Saved data entries:
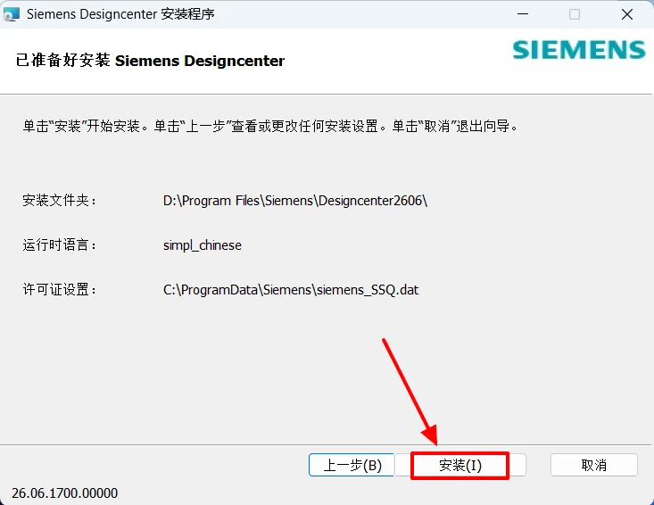Click the siemens_SSQ.dat license path
654x505 pixels.
[291, 290]
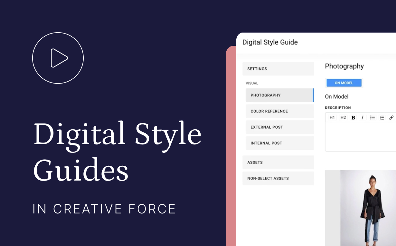396x246 pixels.
Task: Insert a bulleted list in the description
Action: [x=372, y=117]
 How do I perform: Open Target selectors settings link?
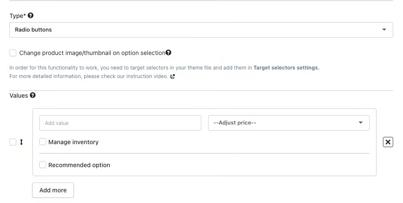coord(286,67)
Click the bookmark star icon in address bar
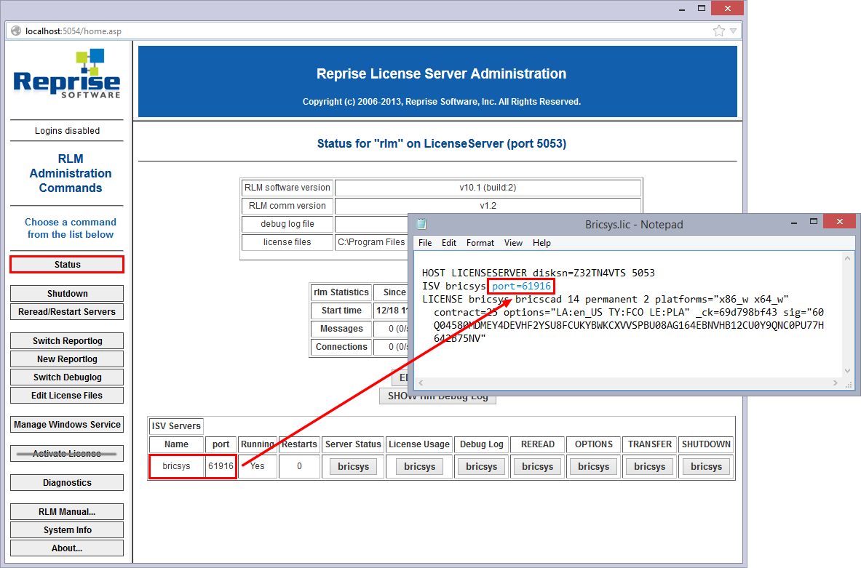861x568 pixels. click(x=719, y=31)

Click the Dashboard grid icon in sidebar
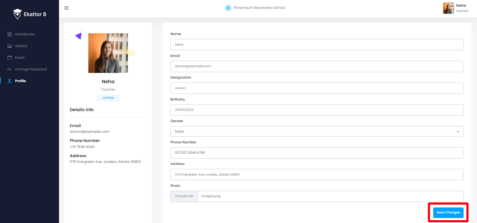[x=10, y=34]
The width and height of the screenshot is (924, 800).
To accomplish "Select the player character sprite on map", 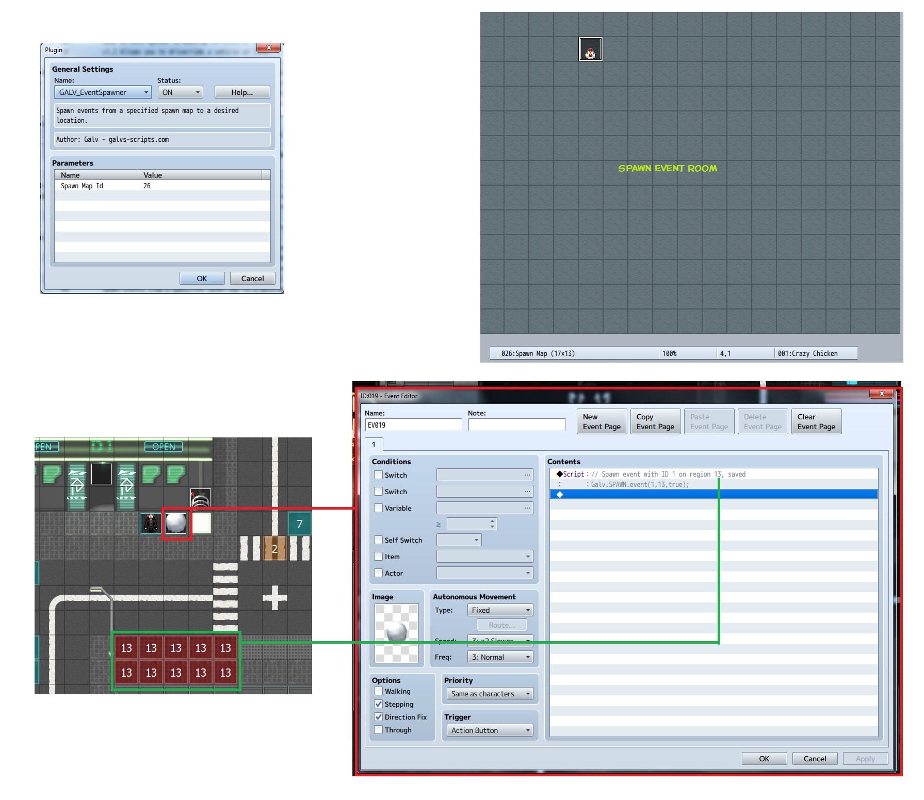I will (x=151, y=524).
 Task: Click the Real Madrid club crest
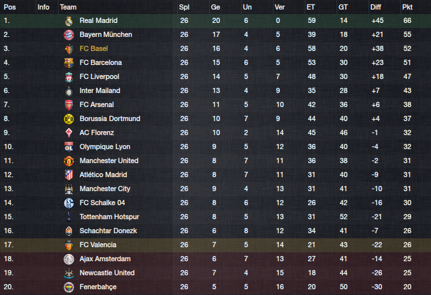pos(69,21)
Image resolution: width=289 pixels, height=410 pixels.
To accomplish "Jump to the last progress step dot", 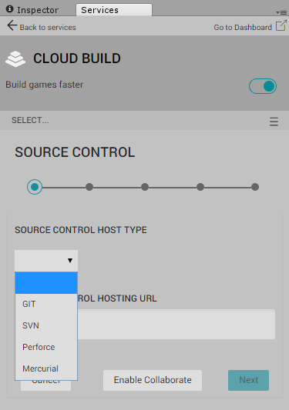I will pos(255,187).
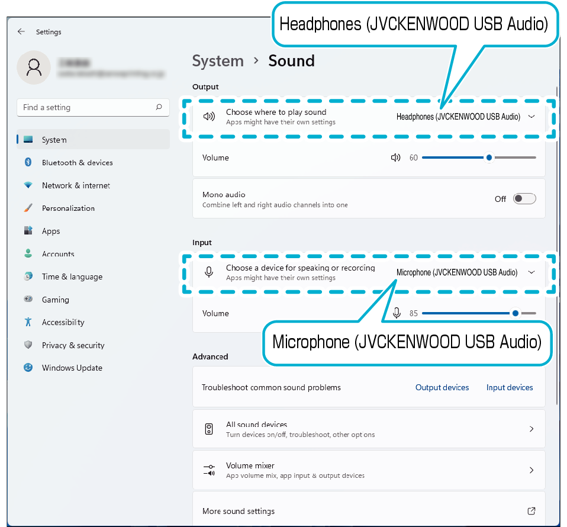Click the search magnifier icon
The image size is (567, 527).
159,107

YOUR INSTRUCTIONS: Return each line of the data that contains the string "height".

TASK RESPONSE:
The width and height of the screenshot is (924, 800).
Image resolution: width=289 pixels, height=410 pixels.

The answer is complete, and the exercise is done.